Asentí con la cabeza.
– Quiero saber quién es, no llevaba ninguna identificación.
– ¿Se molestó en mirar?
– Me molesté en mirar.
– No lo debe hacer, ¿sabe?
– Sí, lo sé. Pero quería saber quién se tomaba la molestia de matarme.
– Sólo un macarra, ¿no?
Negué con la cabeza.
– Me estuvo siguiendo el otro día. Me estaba esperando esta noche y me llamó por mi nombre. Un macarra corriente no investiga cuidadosamente.
– Pues, le están sacando las huellas, así que veremos lo que encontramos. ¿Por qué le querían matar a usted?

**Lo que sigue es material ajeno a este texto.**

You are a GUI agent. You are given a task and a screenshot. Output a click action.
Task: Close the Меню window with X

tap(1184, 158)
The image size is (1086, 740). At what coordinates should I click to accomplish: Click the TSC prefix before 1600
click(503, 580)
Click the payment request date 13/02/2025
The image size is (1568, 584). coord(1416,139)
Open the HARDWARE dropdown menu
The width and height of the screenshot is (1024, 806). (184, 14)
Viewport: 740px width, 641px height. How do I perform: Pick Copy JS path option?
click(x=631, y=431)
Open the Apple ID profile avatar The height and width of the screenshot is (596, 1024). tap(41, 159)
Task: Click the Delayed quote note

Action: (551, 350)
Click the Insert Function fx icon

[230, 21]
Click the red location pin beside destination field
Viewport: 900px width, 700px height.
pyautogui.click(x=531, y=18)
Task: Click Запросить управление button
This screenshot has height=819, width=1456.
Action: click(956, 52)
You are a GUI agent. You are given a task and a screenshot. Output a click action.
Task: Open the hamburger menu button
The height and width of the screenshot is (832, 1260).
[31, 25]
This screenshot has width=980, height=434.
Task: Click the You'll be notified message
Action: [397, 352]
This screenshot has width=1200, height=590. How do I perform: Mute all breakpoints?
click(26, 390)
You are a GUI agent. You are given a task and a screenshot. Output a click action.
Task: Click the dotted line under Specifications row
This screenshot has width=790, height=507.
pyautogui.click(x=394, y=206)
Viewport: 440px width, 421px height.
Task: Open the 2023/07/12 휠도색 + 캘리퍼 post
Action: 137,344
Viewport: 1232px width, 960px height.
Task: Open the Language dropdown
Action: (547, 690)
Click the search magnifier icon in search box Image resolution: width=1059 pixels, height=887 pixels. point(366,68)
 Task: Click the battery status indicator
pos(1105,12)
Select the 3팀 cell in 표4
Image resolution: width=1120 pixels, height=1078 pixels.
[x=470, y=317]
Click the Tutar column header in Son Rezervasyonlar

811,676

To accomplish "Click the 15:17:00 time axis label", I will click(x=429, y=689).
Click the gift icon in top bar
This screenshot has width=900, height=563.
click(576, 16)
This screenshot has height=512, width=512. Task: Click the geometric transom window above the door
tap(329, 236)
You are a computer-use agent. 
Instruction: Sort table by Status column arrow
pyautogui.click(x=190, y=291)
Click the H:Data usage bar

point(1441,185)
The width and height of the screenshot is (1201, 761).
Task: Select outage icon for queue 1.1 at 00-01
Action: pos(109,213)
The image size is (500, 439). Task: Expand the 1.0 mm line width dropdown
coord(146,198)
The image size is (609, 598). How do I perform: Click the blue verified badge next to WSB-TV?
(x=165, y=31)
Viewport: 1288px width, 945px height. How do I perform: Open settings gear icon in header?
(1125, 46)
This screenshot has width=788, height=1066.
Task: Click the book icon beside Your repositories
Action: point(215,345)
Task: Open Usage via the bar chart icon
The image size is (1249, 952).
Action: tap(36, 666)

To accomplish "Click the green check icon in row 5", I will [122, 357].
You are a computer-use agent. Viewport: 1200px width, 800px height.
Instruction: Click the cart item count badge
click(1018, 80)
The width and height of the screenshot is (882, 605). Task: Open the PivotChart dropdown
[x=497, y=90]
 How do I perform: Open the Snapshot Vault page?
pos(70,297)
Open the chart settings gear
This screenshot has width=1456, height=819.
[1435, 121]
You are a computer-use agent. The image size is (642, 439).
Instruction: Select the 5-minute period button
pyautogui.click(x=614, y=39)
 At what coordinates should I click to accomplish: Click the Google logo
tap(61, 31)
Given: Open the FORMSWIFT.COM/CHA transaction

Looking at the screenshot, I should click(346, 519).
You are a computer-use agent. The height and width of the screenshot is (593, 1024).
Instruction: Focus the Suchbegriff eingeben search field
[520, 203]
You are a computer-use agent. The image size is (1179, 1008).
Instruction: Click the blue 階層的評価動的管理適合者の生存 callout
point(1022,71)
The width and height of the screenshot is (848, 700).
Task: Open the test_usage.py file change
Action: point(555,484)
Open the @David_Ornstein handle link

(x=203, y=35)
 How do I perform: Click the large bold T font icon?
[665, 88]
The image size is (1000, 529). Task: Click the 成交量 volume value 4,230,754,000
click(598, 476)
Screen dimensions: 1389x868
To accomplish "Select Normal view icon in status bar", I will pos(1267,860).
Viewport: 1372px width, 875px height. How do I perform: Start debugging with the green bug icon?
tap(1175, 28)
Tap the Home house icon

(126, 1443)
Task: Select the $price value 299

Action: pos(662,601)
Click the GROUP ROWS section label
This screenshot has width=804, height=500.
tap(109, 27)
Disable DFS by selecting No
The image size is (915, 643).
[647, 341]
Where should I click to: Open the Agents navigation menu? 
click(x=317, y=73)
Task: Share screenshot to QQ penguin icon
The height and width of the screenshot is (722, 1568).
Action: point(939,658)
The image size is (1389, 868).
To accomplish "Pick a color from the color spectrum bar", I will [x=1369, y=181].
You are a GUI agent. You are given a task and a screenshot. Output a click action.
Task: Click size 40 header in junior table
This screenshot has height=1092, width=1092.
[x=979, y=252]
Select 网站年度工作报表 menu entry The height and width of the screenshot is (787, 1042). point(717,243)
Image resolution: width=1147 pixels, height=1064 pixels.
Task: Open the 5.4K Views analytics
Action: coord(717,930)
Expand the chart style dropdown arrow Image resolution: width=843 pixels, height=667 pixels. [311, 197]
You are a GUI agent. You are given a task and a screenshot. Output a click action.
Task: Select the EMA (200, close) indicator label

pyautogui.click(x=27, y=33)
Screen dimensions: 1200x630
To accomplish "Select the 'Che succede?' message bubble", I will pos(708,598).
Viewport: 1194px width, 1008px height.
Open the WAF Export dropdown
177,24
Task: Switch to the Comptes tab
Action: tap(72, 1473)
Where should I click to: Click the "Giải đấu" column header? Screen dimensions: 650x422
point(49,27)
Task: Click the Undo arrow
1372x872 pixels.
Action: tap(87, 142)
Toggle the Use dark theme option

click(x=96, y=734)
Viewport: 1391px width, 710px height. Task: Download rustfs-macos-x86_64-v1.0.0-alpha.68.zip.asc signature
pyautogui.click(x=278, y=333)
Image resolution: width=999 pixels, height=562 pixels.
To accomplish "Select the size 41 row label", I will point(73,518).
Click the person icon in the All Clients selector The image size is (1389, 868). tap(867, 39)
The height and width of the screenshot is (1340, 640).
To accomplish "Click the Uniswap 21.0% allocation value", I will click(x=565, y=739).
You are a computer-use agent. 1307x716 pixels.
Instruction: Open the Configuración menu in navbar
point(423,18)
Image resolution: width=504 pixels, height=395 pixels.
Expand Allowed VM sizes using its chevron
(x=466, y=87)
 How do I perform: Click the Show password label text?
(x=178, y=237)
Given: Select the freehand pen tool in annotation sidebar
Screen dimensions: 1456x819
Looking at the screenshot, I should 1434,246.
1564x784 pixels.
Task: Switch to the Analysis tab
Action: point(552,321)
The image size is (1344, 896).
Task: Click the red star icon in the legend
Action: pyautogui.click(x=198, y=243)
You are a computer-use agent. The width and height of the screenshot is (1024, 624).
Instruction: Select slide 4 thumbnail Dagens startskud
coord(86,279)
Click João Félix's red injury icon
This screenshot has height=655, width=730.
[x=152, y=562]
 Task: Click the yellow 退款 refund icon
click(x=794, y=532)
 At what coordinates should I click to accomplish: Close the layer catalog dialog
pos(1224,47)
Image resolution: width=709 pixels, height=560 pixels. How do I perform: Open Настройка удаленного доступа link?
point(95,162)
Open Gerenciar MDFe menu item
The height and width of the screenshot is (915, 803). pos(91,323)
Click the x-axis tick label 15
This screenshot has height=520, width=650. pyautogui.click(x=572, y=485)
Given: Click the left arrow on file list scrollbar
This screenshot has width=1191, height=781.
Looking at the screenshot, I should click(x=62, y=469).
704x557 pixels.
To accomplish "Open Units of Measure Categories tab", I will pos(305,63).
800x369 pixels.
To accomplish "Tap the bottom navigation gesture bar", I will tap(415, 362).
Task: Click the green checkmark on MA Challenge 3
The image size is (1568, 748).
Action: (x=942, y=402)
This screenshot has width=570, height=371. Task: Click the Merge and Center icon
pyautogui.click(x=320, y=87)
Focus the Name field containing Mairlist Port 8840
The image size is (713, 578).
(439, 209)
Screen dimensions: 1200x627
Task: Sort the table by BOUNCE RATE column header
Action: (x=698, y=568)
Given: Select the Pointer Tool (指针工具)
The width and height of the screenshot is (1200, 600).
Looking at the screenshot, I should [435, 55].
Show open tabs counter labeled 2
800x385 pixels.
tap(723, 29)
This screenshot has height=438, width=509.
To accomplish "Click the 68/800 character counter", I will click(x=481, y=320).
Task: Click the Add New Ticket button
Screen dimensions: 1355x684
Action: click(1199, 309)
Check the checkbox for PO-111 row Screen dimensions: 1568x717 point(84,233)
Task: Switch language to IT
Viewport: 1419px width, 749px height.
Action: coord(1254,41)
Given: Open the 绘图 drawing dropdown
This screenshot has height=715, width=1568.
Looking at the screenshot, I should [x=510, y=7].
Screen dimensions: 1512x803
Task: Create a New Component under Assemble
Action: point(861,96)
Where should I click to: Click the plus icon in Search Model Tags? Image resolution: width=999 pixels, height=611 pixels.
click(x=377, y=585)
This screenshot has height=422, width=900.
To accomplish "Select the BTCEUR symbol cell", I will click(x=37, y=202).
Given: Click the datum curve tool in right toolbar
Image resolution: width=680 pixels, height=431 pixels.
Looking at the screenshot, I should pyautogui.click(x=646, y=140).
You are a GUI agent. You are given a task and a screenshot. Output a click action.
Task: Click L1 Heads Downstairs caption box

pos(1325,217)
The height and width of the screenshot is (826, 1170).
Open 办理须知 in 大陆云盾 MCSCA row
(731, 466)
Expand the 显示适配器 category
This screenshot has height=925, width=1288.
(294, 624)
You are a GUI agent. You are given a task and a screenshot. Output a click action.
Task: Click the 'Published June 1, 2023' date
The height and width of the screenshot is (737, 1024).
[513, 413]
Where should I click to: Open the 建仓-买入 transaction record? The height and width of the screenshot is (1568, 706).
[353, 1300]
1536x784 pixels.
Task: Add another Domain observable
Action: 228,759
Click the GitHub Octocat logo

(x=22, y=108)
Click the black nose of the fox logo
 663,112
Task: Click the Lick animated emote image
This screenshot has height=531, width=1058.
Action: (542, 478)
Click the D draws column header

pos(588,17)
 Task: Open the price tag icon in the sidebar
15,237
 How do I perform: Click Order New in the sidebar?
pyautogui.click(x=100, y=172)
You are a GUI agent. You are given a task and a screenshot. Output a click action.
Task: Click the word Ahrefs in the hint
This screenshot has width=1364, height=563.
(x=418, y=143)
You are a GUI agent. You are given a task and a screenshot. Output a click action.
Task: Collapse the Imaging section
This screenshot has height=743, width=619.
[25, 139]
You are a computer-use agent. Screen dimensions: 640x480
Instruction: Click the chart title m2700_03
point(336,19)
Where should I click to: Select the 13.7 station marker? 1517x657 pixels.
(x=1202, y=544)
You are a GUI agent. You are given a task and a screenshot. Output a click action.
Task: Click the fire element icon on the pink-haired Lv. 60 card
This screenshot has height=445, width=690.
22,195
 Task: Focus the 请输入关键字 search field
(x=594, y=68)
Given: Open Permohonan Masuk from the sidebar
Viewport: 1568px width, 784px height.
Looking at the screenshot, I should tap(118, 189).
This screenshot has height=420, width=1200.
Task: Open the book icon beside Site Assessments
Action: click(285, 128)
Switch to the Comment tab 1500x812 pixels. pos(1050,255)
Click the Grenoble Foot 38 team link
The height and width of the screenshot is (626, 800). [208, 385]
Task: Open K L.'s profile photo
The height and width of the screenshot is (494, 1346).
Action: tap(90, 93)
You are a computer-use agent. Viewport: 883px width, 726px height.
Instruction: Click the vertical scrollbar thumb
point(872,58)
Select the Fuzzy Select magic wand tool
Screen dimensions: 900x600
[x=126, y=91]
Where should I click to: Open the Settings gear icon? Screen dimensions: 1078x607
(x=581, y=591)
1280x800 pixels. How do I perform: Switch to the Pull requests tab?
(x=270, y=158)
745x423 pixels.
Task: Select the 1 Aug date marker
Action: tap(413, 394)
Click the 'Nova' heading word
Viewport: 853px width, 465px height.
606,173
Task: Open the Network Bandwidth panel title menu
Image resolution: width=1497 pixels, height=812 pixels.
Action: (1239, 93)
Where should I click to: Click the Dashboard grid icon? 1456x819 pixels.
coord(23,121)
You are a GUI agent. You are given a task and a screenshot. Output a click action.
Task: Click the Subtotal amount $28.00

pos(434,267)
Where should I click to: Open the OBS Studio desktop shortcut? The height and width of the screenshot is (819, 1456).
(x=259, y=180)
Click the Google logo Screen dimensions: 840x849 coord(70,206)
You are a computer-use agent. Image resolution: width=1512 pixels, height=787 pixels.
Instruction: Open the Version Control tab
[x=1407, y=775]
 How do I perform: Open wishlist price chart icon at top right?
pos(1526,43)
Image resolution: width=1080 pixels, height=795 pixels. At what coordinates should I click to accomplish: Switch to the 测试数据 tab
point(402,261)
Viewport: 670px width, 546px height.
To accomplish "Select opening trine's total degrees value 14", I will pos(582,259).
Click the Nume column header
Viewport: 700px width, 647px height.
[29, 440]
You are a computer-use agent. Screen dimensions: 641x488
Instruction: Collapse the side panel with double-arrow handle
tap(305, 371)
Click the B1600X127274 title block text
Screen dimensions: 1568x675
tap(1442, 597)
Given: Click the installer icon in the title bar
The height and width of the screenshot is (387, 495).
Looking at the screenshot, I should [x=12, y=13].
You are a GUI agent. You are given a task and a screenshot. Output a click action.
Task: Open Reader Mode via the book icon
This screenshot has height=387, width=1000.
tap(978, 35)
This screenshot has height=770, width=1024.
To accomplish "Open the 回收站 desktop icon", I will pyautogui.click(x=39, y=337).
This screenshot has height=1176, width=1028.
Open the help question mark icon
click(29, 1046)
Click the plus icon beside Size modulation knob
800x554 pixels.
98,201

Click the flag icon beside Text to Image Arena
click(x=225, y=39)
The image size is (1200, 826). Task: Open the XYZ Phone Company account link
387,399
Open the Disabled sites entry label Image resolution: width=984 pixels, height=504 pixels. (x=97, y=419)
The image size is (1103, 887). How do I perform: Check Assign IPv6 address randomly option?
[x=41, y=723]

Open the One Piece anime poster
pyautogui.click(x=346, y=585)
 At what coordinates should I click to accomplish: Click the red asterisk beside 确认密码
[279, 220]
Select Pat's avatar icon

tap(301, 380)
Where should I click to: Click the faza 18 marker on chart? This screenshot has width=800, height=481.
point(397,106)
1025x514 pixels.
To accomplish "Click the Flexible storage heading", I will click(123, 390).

Dejé pasar la pregunta. Dije:
– No sé si es de la zona o no. Estoy seguro de que alguien tendrá una ficha suya, pero puede ser que nunca le hayan cogido en Nueva York.
– Pues miraremos a ver lo que tenemos. No creo que sea novato. ¿Y usted?
– No es probable.
– Lo tendrán en Washington si no tenemos nada nosotros. ¿Quiere venir a la comisaría? A lo mejor hay chicos que conoce de los viejos tiempos.
– Vale -dije-. ¿Sigue haciendo el café Gagliardi?
Su cara se nubló.
– Se murió -dijo-. Hace unos dos años. Un infarto, estaba sentado en su despacho y la palmó.
– Sí, era bueno. Hacía buen café también.
Capítulo 16
Mi declaración preliminar fue superficial. El hombre que la tomó, un detective llamado Birnbaum, se dio cuenta de ello. Simplemente dije que había sido asaltado por una persona a la que no conocía, en un lugar y momento específico; que mi agresor iba armado con una navaja y yo iba sin armas; y que había tomado medidas defensivas que incluyeron derribar a mi asaltante de tal manera que, aunque no tenía la intención, la caída resultante concluyó con su muerte.
– Ese tío te conocía por tu nombre -dijo Birnbaum-. Eso fue lo que dijiste antes.
– Correcto.
– Eso no aparece aquí. -Estaba quedándose calvo y se paró a frotarse donde había estado el pelo previamente-. También dijiste a Lacey que te había estado siguiendo los dos últimos días.
– Estoy seguro de que me fijé en él una vez y creo que le vi alguna vez más.
– ¡Ajá! Y quieres esperar mientras identificamos las huellas y enterarte de quién era.
– Correcto.
– No esperaste a ver si descubríamos alguna identificación encima de él. Lo que probablemente signifique que miraste y no llevaba nada.
– Quizás fue un presentimiento -sugerí-. Si un hombre sale a matar a alguien, no lleva identificación. Sólo una suposición por mi parte.